▸ **TASK DIRECTIONS**:
For this exercise, return exactly the lines of the material below that begin at the one with "At what coordinates" and stop after the one with "Task: Open Google Chrome from the taskbar".

▸ **MATERIAL FOR THE TASK**:
────────────────────────────────────────
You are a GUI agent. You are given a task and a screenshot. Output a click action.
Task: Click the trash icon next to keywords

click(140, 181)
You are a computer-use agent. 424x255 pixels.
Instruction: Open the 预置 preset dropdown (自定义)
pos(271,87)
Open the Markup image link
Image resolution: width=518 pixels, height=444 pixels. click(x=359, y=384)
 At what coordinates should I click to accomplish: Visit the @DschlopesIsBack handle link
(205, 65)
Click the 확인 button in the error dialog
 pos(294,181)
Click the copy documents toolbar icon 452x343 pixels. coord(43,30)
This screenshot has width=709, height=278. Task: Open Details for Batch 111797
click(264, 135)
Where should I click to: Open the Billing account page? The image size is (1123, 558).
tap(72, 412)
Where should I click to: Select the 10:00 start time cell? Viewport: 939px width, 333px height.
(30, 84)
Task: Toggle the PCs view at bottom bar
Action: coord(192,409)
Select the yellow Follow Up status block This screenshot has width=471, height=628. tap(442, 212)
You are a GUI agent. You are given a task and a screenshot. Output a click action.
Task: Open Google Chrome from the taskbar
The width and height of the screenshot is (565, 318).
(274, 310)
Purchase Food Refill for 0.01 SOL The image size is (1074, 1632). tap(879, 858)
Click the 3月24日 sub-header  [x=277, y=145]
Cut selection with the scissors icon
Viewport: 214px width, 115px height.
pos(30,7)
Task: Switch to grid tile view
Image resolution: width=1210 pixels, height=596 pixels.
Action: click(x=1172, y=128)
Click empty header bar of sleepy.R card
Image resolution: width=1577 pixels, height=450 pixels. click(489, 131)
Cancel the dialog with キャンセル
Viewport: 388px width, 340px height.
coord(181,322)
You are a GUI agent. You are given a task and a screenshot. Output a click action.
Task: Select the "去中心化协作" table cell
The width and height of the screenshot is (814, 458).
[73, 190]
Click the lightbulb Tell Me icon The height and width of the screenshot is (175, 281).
────────────────────────────────────────
▸ **ANSWER SPACE**:
 At what coordinates should I click to accomplish: Visit the @DschlopesIsBack handle link
(205, 65)
Click the 확인 button in the error dialog
 pos(294,181)
Click the copy documents toolbar icon 452x343 pixels. coord(43,30)
This screenshot has width=709, height=278. Task: Open Details for Batch 111797
click(264, 135)
Where should I click to: Open the Billing account page? The image size is (1123, 558).
tap(72, 412)
Where should I click to: Select the 10:00 start time cell? Viewport: 939px width, 333px height.
(30, 84)
Task: Toggle the PCs view at bottom bar
Action: coord(192,409)
Select the yellow Follow Up status block This screenshot has width=471, height=628. tap(442, 212)
You are a GUI agent. You are given a task and a screenshot. Output a click action.
Task: Open Google Chrome from the taskbar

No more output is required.